Ale proszę, nie rozchodźcie się, przed nami nieoczekiwany trzeci akt! Tak więc lubię sobie poporównywać okładki różnych wydań, przystąpiło mi się i do szukania oryginalnego wydania „Komodo”. Wstukuję, patrzę, szukam, no nie ma, Google Grafika i GoodReads wyciąga mi spod lady tylko francuskie i polskie wydania, StoryGraph w ogóle pierwsze słyszy. Coś, co miało być standardową pięciominutową rozrywką zamieniło się w półgodzinne spadanie w króliczą norę: na wiki autora książki w spisie nie ma (i to nie jest kwestia tłumaczenia tytułu), według jego oficjalnej strony „Komodo” ciągle w budowie, Jankowska jest tłumaczką z angielskiego no nie wzięła sobie przecież tego tekstu z powietrza, dlaczego nie mogę znaleźć oryginalnego wydania nowej książki popularnego nagradzanego anglojęzycznego autora, czy ja mam jakiś wylew?? W końcu trafiło mi się na stronie wydawnictwa na skan wywiadu z Vannem dla Newsweeka, który odsłonił przede mną prawdę: otóż pan autor ma w zwyczaju stawiać w centrum swoich książek autobiograficzne relacje rodzinne (często bez zmieniania nawet imion), w przypadku „Komodo” – pierwowzorem jest jego siostra, jego siostra i jej wszystkie problemy związane z mężem i macierzyństwem. I teraz Vann boi się, że jak ona i reszta rodziny to przeczytają, to się zrobi chryja („Boję się, że w tym stanie siostra nie będzie mogła przyjąć tej książki, jak należy, że odczyta z niej tylko to, co złe” – NO CO TY), dlatego opóźnia wydanie w USA jak tylko się da i usuwa informacje o ukończeniu książki ze stron internetowych (czekając, aż siostra sobie faktycznie odpocznie na jakiś wakacjach i wtedy z wypoczętą głową przystąpi do lektury, plan bez wad). No to by tłumaczyło chociażby ten wzięty z nosa finał książki, ale coś wątpię, by „Tracy” to wynagrodziło te wszystkie fragmenty, w których jej książkowa odpowiedniczka rozwodzi się nad swoimi hemoroidami, że jest taka gruba i jak ją potencjalny wakacyjny kochanek przeleci to tylko z braku innych opcji czy podrzyna na niby gardła swoim śpiącym pociechom.
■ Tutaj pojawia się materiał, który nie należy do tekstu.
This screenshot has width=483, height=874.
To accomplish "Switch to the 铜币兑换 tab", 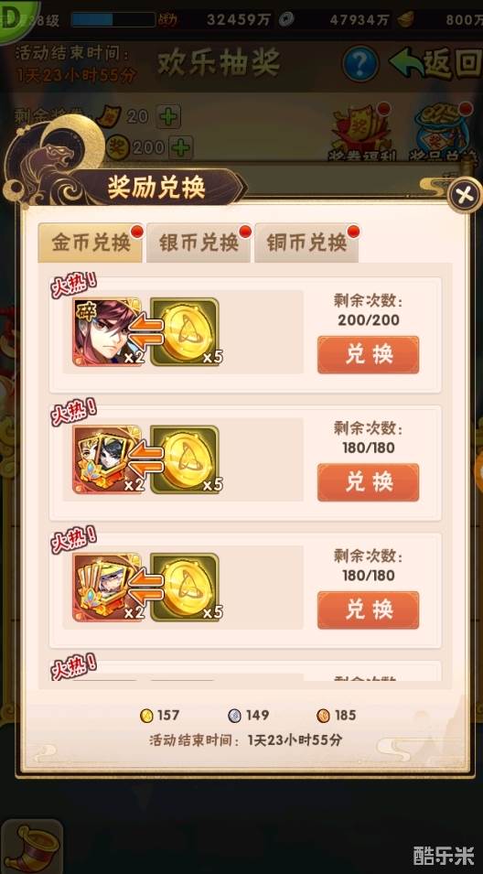I will [306, 243].
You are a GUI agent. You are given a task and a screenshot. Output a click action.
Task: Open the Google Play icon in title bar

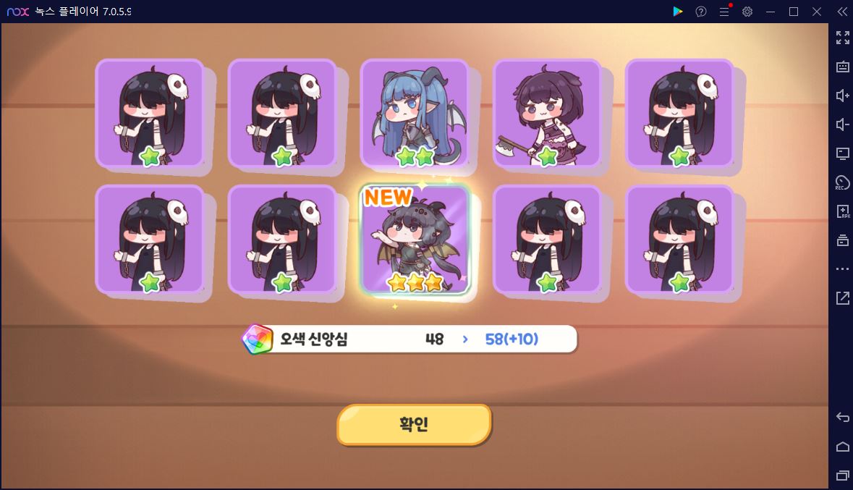point(678,12)
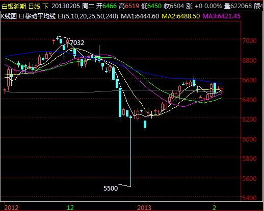Screen dimensions: 264x211
Task: Click the green 2 month marker
Action: [x=215, y=208]
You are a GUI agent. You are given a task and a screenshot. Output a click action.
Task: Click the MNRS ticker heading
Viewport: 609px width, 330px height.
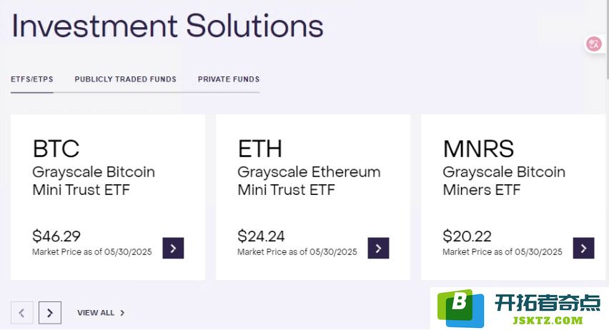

Vann, gościu, typie, jakiej ty się reakcji spodziewasz, ruszże tym swoim rzekomo przenikliwym zmysłem pisarskiej obserwacji.
Nie potrafię obiektywnie ocenić „Komodo” – ciąży mi świadomość, że znany pisarz wplątał mnie w psychoanalizowanie z obgadywaniem jego siostry (na skalę międzynarodową!), kiedy ona sobie tak siedzi w Stanach w błogiej niewiedzy. Z jednej strony – „co za historia!”, ale jednak bardziej czuję zażenowanie, trwam w stuporze, i będę wypatrywać notatki prasowej o tragicznej śmierci pisarza, co utonął w tajemniczych okolicznościach podczas wakacyjnego nurkowania z rodziną.
[Recenzja została po raz pierwszy opublikowana na LubimyCzytać pod pseudonimem Kazik.]